Thursday, July 19, 2007

How to Overcome Shyness

  • Shy: being reserved or having or showing nervousness or timidity in the company of other people.

Shyness is an emotion many people suffer from at some time. It creates awkwardness in social situations and can damage our job prospects. Some people may feel their shyness is incurable - "I'm just a shy person". Others may even feel there is nothing wrong with being shy, they may equate it to a type of modesty. However, we can definitely overcome shyness. It is also very much worth doing because shyness does not help us in anyway. It is not really about being modest and humble; shyness is primarily about covering up our natural state of being; if anything it is a false modesty.

Overcoming Shyness



1. Look upon shyness as a thing to overcome.

If we consciously or subconsciously cherish our shyness, we will never be able to overcome it. We should feel that shyness prevents us from becoming the person that we really are. Shyness is like a veil that hides our spontaneity and natural vivacity. If we see shyness as a bad thing, we will be in a position to try and overcome it.

2. Do not Fear Failure or Success.

Shyness often occurs as a result of our fear of failing. We worry about what people may think, so we drawback and try to hide in the background. Similar to the fear of failure is a fear of success. We are concerned that if we stand out from the crowd we will attract criticism or unwanted intrusion into our life. By hiding our real self, we can slip into anonymity. However, if we constantly prevent ourselves from revealing our true self, we will never feel satisfaction, but just cherish regrets.

3. Develop a oneness with others.

The root of shyness is due to the fact that we feel separated from other people. Our mind can lead us to believe that other people are quick to judge and condemn us. However, if we can change our attitude we will lose this sense of seperativity. Rather than expecting the worst from other people, identify with their good qualities. It is ironic that when we develop this sense of oneness with others, they often seek to reciprocate it.

4. Be Yourself.

If you can develop the confidence to be yourself you will not worry about what people think. Shyness is often synonymous with trying to be something we are not. The secret is to have confidence in yourself. People will generate more respect for you, when you are yourself. Speaking on shyness, Sri Chinmoy says:

"When we see a little child who is extremely shy, we feel that this child is very cute. Unfortunately, from the spiritual point of view, shyness is not a good quality at all. When you express shyness, you outwardly pretend to be what you are not, and you inwardly try to draw all the world’s admiration and attention." [1]

5. Humour.

Don't take life too seriously. If we happen to say slightly the wrong thing or even make a fool of ourselves, no lasting harm occurs. Many years ago, my English teacher told me that if we were nervous and shy about speaking in front of people, we should imagine they are all seated on the toilet.
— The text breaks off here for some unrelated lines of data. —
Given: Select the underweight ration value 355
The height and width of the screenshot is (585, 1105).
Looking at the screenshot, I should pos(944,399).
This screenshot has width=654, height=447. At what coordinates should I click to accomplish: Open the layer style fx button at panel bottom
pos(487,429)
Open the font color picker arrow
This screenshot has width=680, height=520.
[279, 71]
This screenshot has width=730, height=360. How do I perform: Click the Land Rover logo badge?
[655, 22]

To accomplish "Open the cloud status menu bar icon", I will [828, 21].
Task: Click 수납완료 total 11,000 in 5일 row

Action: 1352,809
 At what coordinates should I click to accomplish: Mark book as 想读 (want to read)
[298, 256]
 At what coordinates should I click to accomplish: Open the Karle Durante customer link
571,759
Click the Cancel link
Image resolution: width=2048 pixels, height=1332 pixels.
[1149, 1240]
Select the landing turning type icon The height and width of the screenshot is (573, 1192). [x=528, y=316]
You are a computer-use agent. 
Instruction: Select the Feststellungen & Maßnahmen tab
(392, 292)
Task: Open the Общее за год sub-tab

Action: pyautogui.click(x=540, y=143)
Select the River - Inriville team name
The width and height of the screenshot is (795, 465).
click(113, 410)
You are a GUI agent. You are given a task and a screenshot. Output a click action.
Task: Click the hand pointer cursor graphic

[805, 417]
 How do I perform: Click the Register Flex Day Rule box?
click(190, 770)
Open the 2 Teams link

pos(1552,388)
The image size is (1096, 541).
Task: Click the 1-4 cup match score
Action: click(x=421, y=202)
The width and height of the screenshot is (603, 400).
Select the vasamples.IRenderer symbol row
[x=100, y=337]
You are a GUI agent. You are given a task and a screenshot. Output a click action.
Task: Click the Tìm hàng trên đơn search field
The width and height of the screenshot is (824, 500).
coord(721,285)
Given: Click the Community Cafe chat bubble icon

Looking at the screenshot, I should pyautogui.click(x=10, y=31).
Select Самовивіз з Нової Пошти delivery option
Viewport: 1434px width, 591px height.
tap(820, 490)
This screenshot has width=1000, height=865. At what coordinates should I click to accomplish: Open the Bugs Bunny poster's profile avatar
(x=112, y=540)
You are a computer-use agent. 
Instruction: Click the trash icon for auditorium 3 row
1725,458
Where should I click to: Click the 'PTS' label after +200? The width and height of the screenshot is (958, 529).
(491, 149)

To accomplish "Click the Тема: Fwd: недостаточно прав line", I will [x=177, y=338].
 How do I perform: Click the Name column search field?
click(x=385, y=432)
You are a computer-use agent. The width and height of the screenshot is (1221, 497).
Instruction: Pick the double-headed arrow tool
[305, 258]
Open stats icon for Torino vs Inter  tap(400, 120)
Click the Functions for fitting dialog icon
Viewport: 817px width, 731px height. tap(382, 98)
He argued this humorous mental image would make us smile and lighten our mood. I have never perfected this visualisation technique - such an image doesn't appeal somehow. But, I think he made a telling point that if we can force ourselves to smile and laugh, alot of our nervous tension will be released. This will reduce our shyness

6. Patience.

If we are by nature shy, don't expect to overcome it straightaway. If we do still feel shy don't get disheartened. Try to gradually reduce the amount by which we feel shy in various circumstances.